* _EXERCISE OBJECTIVE_
Can you reproduce, word for word, the items from the line containing "Click the zoom magnifier icon on the image" through the line containing "Action: point(159,1010)", including both of those lines?

Records of locating words and elements:
■ ■ ■ ■ ■ ■ ■
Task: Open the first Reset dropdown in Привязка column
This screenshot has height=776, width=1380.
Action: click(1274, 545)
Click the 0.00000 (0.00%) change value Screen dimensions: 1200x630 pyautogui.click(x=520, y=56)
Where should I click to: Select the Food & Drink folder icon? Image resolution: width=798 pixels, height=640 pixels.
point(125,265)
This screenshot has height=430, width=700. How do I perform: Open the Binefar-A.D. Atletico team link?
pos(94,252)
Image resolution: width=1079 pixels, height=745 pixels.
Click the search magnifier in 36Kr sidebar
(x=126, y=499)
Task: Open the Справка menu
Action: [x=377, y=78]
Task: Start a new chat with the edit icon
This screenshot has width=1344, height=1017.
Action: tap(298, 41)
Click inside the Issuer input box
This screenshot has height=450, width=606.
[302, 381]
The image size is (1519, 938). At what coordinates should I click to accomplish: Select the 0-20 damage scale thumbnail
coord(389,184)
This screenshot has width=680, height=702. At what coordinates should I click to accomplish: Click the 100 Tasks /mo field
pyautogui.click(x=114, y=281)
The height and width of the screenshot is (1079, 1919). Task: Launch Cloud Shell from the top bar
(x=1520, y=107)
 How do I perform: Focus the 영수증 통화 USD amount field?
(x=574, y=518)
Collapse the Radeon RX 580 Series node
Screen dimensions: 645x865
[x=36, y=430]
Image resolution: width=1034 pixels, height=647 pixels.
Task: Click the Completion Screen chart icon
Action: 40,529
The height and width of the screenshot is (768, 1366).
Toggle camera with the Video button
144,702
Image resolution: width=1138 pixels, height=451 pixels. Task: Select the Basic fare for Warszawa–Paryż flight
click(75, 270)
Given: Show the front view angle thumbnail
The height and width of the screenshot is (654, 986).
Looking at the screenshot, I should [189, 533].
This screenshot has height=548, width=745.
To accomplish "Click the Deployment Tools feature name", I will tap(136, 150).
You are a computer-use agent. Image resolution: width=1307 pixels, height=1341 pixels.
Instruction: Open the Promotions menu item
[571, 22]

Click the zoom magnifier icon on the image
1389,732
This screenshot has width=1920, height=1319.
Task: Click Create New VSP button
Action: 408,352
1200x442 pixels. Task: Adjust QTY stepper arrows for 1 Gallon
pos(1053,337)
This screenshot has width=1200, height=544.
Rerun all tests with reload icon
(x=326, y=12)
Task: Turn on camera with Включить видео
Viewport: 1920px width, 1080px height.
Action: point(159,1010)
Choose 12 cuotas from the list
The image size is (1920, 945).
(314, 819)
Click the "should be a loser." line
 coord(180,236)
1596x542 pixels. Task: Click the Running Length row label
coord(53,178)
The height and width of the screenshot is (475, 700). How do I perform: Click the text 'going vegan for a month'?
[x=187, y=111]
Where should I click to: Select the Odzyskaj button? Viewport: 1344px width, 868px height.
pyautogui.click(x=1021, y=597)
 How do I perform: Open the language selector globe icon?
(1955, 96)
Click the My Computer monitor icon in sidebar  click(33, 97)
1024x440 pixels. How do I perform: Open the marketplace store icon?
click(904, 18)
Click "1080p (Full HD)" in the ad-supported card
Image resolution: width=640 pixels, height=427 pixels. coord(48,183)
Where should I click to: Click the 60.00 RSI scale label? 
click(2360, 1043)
■ ■ ■ ■ ■ ■ ■
* _RESULT_
Click the zoom magnifier icon on the image
1389,732
This screenshot has width=1920, height=1319.
Task: Click Create New VSP button
Action: 408,352
1200x442 pixels. Task: Adjust QTY stepper arrows for 1 Gallon
pos(1053,337)
This screenshot has width=1200, height=544.
Rerun all tests with reload icon
(x=326, y=12)
Task: Turn on camera with Включить видео
Viewport: 1920px width, 1080px height.
Action: point(159,1010)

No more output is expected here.